◆ GIVEN REQUEST: Count the lines in the material below that contain the word "agent" and give only that number.

◆ PROVIDED ENTRIES:
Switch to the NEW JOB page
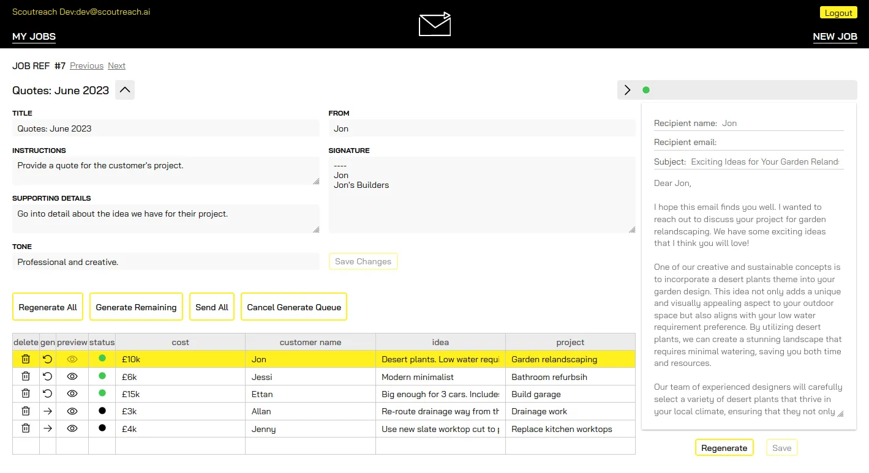The image size is (869, 473). pyautogui.click(x=835, y=37)
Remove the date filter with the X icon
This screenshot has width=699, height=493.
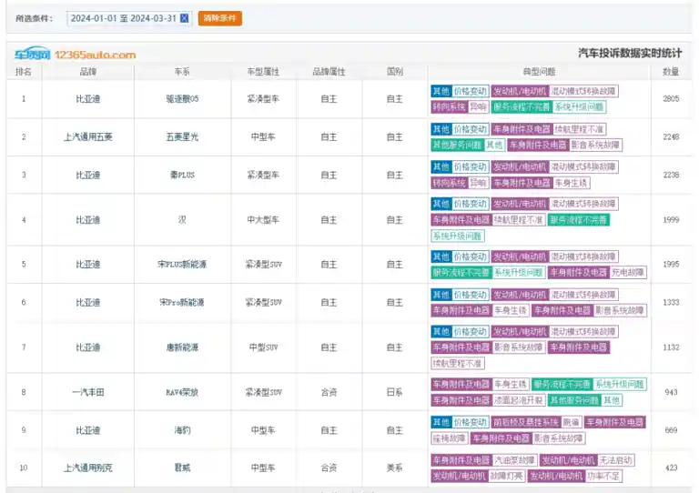tap(184, 18)
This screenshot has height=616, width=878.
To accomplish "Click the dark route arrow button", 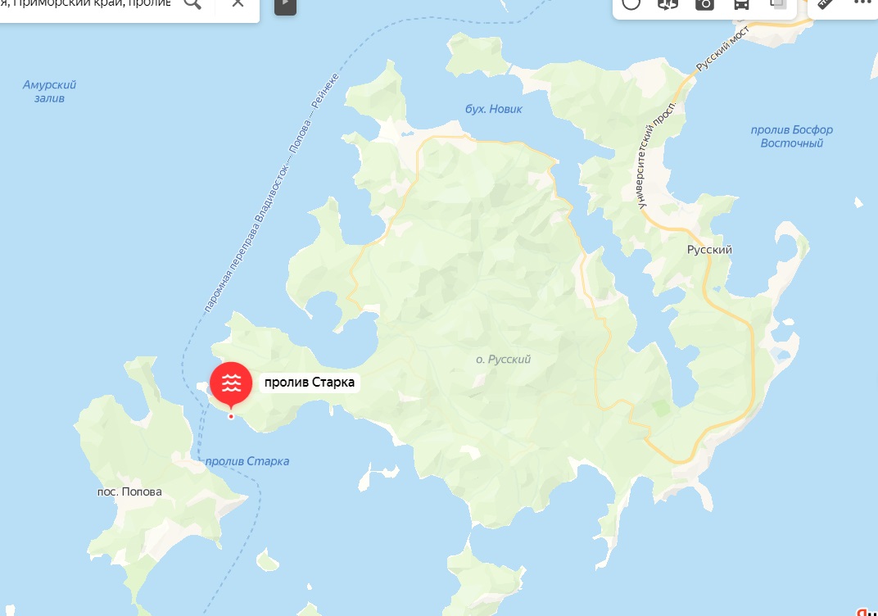I will (x=285, y=4).
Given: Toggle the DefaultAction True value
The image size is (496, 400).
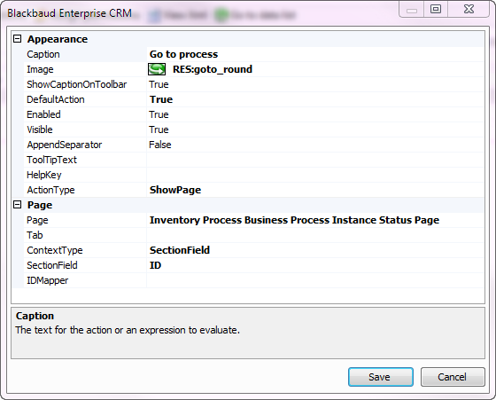Looking at the screenshot, I should point(315,99).
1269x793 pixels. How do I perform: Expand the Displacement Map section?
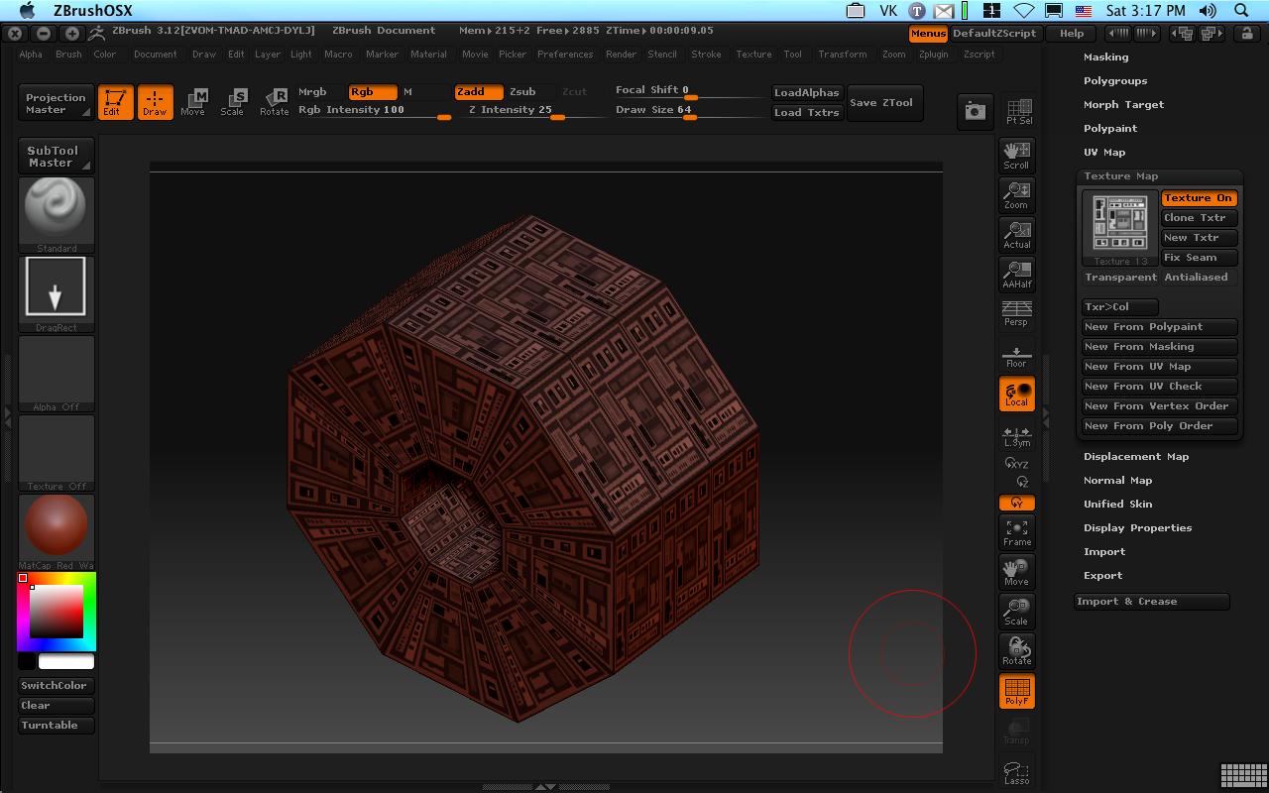pos(1135,457)
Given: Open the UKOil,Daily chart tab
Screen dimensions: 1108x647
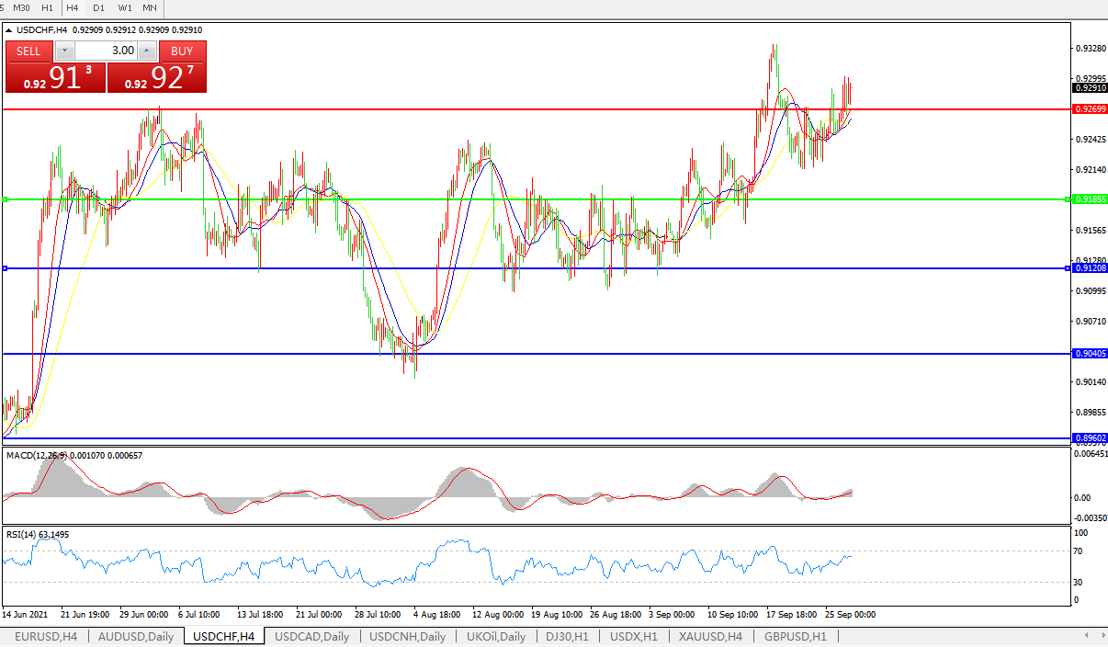Looking at the screenshot, I should click(x=496, y=636).
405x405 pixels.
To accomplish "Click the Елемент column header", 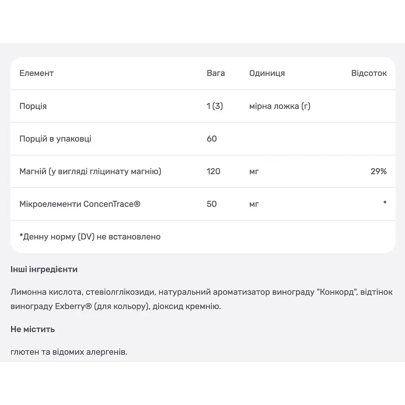I will point(36,73).
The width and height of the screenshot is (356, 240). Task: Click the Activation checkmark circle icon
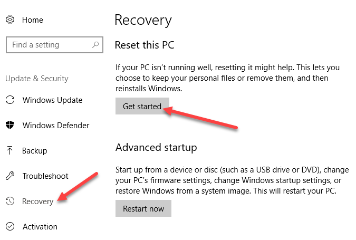[10, 226]
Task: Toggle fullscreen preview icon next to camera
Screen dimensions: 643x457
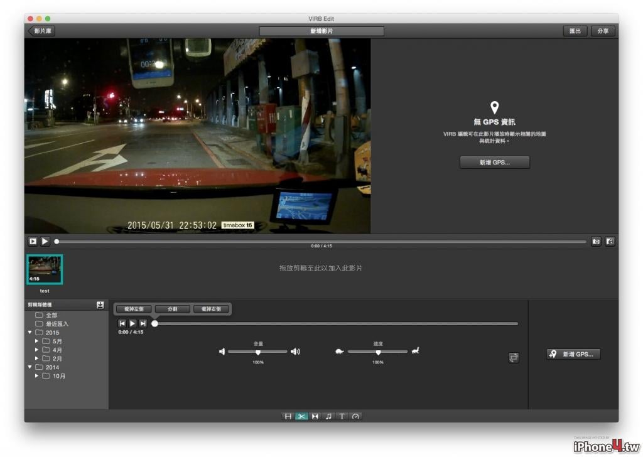Action: (x=610, y=242)
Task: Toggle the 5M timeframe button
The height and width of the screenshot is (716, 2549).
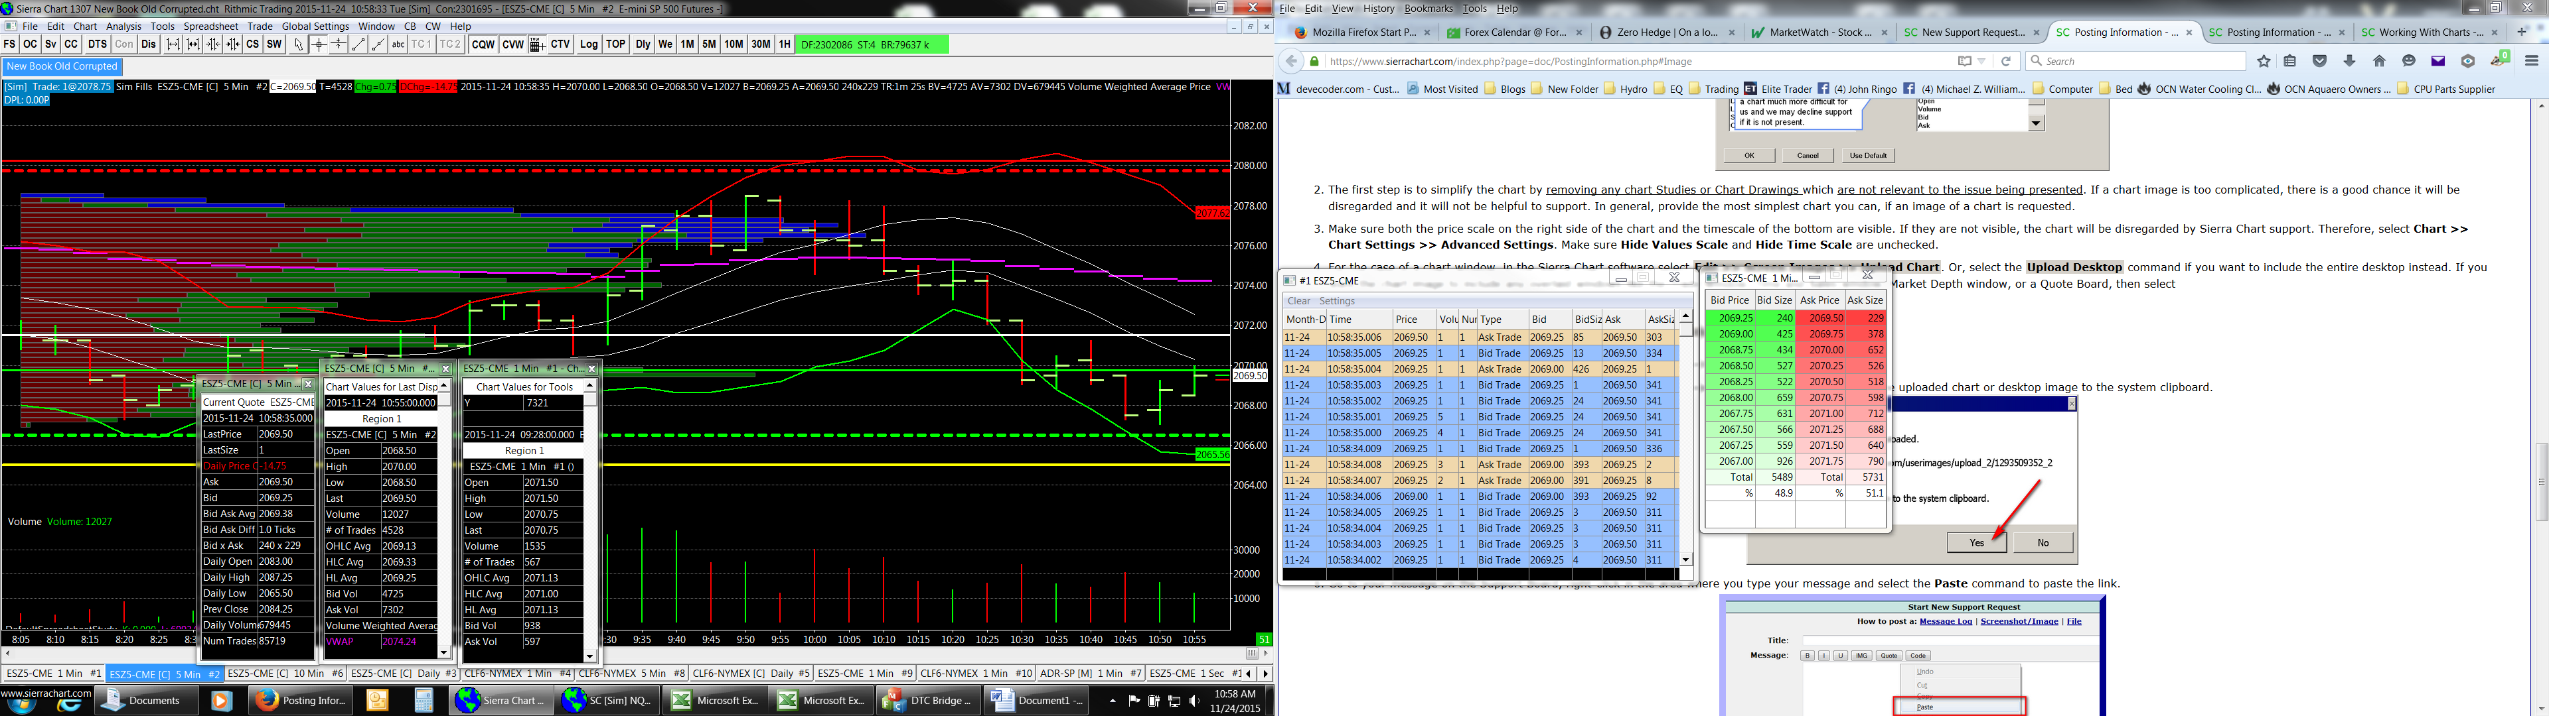Action: [708, 45]
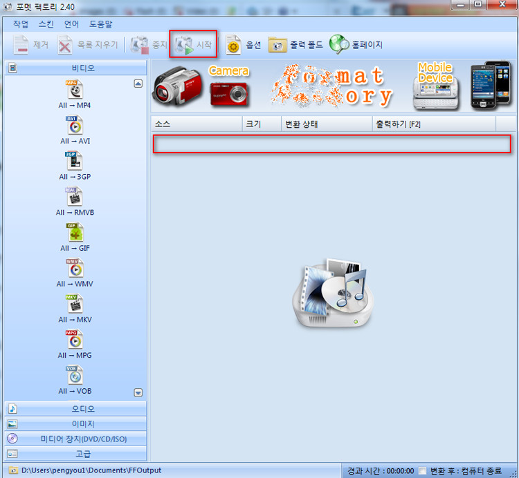Visit 홈페이지 via the globe icon
This screenshot has height=478, width=519.
tap(356, 45)
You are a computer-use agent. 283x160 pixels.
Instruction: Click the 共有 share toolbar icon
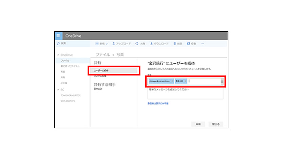pyautogui.click(x=136, y=44)
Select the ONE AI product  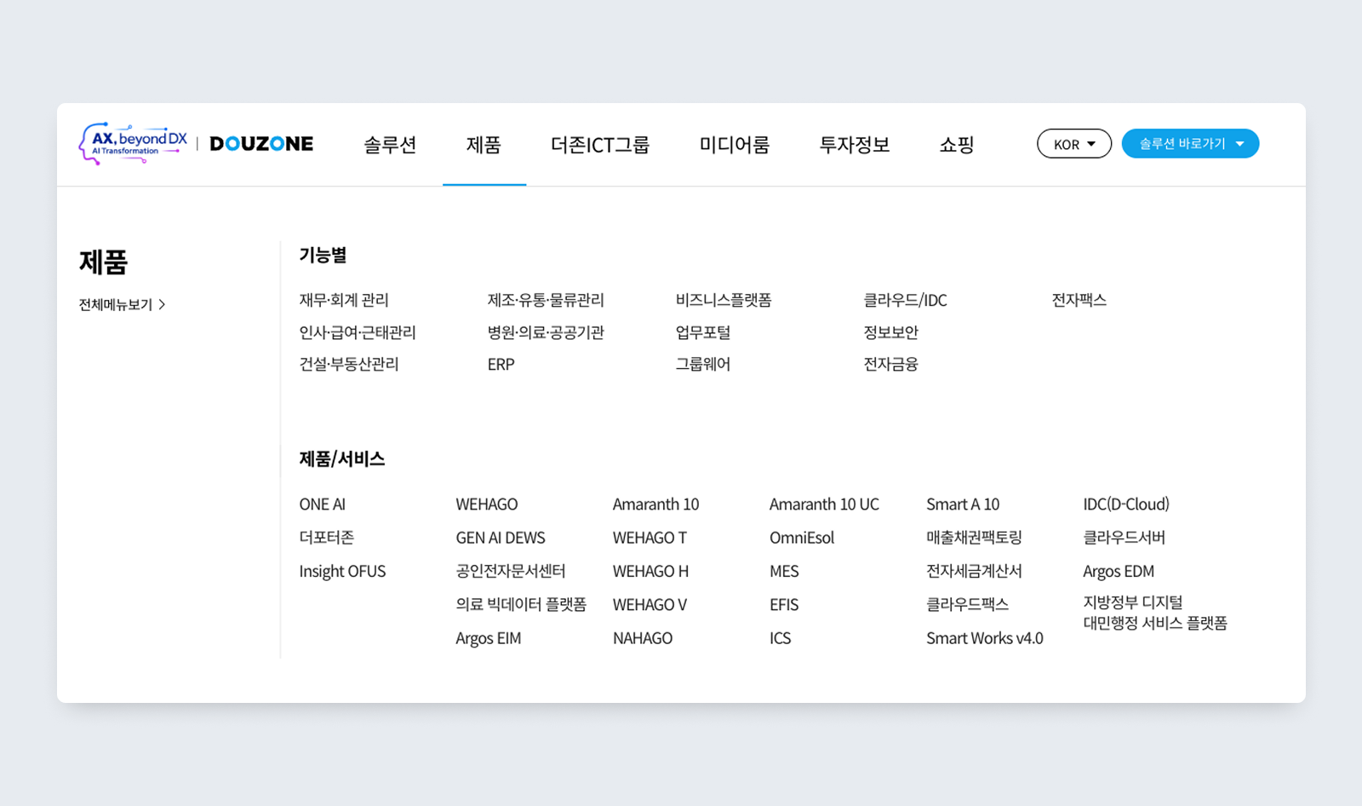point(322,504)
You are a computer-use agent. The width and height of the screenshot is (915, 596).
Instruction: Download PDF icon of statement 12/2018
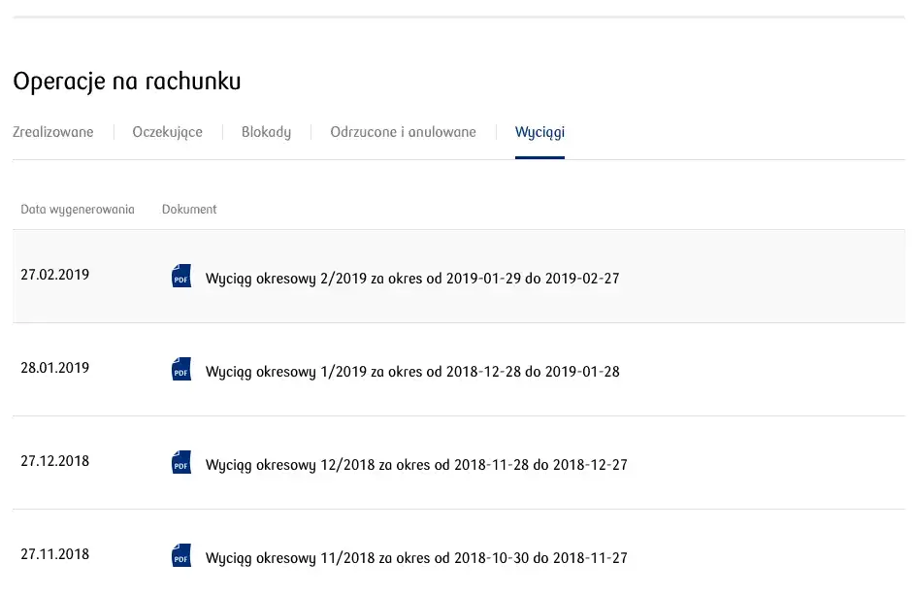(x=181, y=463)
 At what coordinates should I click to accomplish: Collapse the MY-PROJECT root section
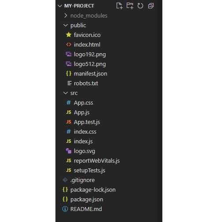click(x=60, y=6)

◆ RESULT OF THE EXERCISE: 2